• WORK ORDER: In the text on CJC-1295, which company developed the compound?

ConjuChem Inc. of Montreal developed CJC-1295 in the early 2000s using its Drug Affinity Complex (DAC) albumin-binding technology [02][12]. The stated clinical goal was weekly subcutaneous dosing for adult GH deficiency. The original preclinical pharmacology paper (Jetté et al., Endocrinology, 2005) identifies CJC-1295 as the most potent of three maleimido hGRF(1-29) bioconjugates the company synthesized [03].

## How long does CJC-1295 stay in your system?

DAC variant: detectable in plasma for roughly 14-21 days due to albumin binding, with effective signaling persisting six to eight days per dose [01][12]. Non-DAC (modified GRF 1-29): cleared in hours; the 30-minute half-life implies functional clearance within several hours of injection [13].

## What is CJC-1295 used for in research?

It has been studied as a long-acting GH secretagogue in adult GH-deficiency models, in body-composition endpoints in healthy adults, and in animal models of muscle, bone, and fat metabolism [01][03][18]. The compound is also used in analytical and anti-doping research as a reference peptide for LC-MS detection method development [08][09][19].

• ENTRIES SUPPLIED:
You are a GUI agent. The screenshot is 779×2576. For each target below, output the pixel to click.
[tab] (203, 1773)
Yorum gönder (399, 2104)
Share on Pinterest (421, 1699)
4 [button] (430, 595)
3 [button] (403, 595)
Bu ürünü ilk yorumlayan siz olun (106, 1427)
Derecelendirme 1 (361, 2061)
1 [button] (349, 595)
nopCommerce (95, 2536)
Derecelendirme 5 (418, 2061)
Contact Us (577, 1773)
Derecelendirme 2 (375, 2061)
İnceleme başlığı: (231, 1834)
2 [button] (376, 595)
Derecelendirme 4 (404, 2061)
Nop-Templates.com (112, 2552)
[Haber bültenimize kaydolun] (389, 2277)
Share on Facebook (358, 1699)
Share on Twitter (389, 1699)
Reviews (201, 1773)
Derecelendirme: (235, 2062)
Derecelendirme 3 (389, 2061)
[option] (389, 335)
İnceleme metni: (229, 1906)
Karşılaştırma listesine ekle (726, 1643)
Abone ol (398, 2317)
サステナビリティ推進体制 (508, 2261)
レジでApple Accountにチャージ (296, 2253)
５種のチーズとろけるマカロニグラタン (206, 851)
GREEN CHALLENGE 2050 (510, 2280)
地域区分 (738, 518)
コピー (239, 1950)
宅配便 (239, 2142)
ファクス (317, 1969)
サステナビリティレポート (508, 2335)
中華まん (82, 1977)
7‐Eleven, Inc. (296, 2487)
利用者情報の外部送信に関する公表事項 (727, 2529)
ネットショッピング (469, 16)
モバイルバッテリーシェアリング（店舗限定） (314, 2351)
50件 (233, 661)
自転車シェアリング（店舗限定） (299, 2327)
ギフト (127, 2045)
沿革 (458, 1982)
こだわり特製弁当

• FINISHED TASK: ConjuChem Inc. of Montreal